** Opening DOCUMENT TEXT block **

Home of the damned: Threat of war sends new wave of Afghan refugees fleeing
KACHABADI, Pakistan — It's called Mud Town, or the Place Where the Poor People Live.
Stand back, squint hard and this sprawling refugee camp outside Islamabad could be something out of the 15th century, or the fifth. It's a thousand-acre maze of low-slung, mud-walled hovels, a village of flies and dust and dung and straw, a village of the damned, a place without water, electricity or hope.
"We are temporary people," said one resident who did not give his name. He soldiered for the hard-line Taliban regime for seven years, then packed up and fled last year when he finally had had enough of the fighting. "We live like our animals. I'm a sad man here."

** Closing DOCUMENT TEXT block **

» **USING THE INFORMATION**:
**a)** Quote the Afghan refugee article word for word, from "Home of the" to "Poor People Live.", inclusive.
**b)** Write the next part of the article about the Afghan refugee camp, picking up after its final sentence.

** Opening RECORDED INFORMATION block **

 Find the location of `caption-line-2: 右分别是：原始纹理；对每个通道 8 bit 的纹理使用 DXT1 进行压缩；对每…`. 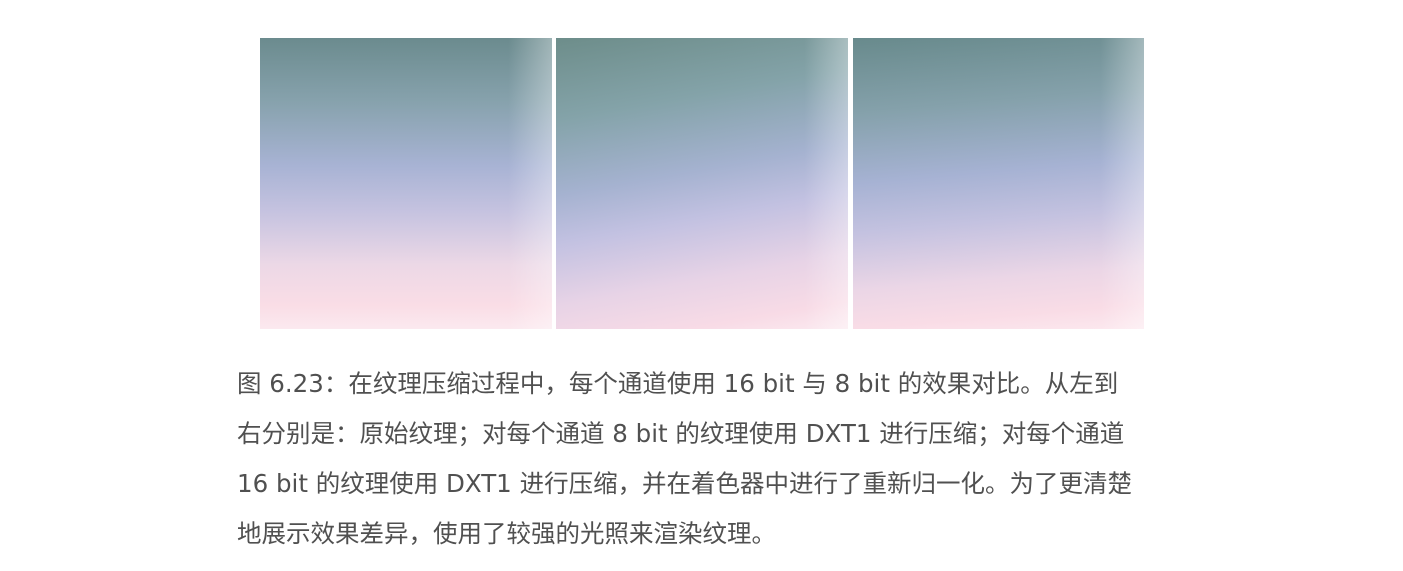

** Closing RECORDED INFORMATION block **

» **RESPONSES BY ITEM NUMBER**:
**a)**
Home of the damned: Threat of war sends new wave of Afghan refugees fleeing
KACHABADI, Pakistan — It's called Mud Town, or the Place Where the Poor People Live.

**b)**
The threat of U.S. strikes against the Taliban has begun yet another refugee crisis, one of Old Testament proportions. The international disaster managers — the diplomats, U.N. staffers and relief workers who try to prepare for emergencies — are expecting more than 1.5 million Afghans to flee if assaults begin.
U.N. refugee workers in Quetta said yesterday "hundreds of thousands" of Afghans already have fled the cities of Kabul, Kandahar and Jalalabad, all Taliban strongholds considered the most likely targets of any U.S. attacks.
The U.N. refugee agency (UNHCR) said it was preparing for an exodus of Afghans to neighboring countries — nearly 1 million could arrive in Pakistan and half a million in Iran.
UNHCR spokesman Yusuf Hassan told Reuters plans were being drawn up in Tajikistan, Uzbekistan and Turkmenistan to accommodate 150,000 more refugees. About 3.7 million Afghans already have fled their homeland and form the world's largest refugee population.
The Pakistan-Afghan border, stretching 1,400 miles, remains an obstacle for Afghans trying to flee because Islamabad is locking its gates, except to those with valid visas.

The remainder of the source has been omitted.